Somewhere in the middle of our interview, Lou Segal’s 8-year-old golden retriever, Tracey, disappeared. After a frantic search that revealed Tracey had walked into the restaurant next door, the school board candidate reflected, “You asked me how much I actually want to [serve on the board]? It wouldn’t be worth losing Tracey.”
Segal is the classic issue candidate. The animated semi-retired Boston native who runs his own historic preservation real estate financing consultancy is fired up about the apathy he sees in the public schools. He wants reforms such as merit pay, more quantitative teacher evaluations, and the abolishment of tenure. Keeping the best teachers in the classroom, he said, means doing away with seniority.
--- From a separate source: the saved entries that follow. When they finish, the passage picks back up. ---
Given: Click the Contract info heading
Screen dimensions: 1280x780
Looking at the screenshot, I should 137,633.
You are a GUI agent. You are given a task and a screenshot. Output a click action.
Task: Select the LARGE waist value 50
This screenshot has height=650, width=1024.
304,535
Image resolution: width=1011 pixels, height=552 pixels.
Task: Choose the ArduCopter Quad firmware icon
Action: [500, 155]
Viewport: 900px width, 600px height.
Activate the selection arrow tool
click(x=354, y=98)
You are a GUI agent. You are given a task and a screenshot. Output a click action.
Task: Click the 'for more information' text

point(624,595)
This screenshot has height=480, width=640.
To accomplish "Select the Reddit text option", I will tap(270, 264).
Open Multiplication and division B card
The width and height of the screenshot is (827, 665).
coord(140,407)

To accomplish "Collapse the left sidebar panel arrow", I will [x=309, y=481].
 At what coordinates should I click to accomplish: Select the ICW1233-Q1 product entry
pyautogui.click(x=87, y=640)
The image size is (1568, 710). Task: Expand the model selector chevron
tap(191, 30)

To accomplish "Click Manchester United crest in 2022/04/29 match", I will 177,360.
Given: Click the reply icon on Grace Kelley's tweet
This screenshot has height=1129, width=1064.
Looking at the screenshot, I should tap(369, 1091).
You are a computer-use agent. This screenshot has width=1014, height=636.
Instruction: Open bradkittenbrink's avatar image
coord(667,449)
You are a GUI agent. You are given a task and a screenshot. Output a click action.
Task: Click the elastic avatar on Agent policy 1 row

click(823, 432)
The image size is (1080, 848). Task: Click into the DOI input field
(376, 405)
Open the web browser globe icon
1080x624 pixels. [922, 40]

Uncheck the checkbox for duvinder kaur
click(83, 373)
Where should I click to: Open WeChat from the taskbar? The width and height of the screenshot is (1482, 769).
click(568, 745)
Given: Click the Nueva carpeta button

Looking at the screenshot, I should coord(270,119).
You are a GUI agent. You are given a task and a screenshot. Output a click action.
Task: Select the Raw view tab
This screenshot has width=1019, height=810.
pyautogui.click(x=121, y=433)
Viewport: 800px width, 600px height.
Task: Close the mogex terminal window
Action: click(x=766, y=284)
An independent with Libertarian leanings who harbors little hope of winning, Segal says he is using his campaign to educate voters, but, if he actually won, he would serve proudly.
When it is pointed out to Segal that many of his concerns can only truly be addressed at the state or national level, he concedes partially but says there is still plenty of wiggle room within the district’s collective-bargaining agreement. And he believes that Superintendent David Cash is moving the district in the right direction. That means the schools chief will need a board that can back him on the tough decisions, Segal reasons.
Cash, however, did not support Segal’s vocal opposition to the two parcel-tax measures that barely failed to garner the two-thirds vote needed for passage. Segal said he felt it was disingenuous to put them on the June ballot where voters would not have to weigh them against the governor’s tax measure. And he doesn’t think seniors should be exempt. But he really feels like the measures — which will return with some revisions in November — should be held hostage until reforms are instituted. “I want to send a fundamental message [to the district],” he said. “You have to do some heavy lifting, too.”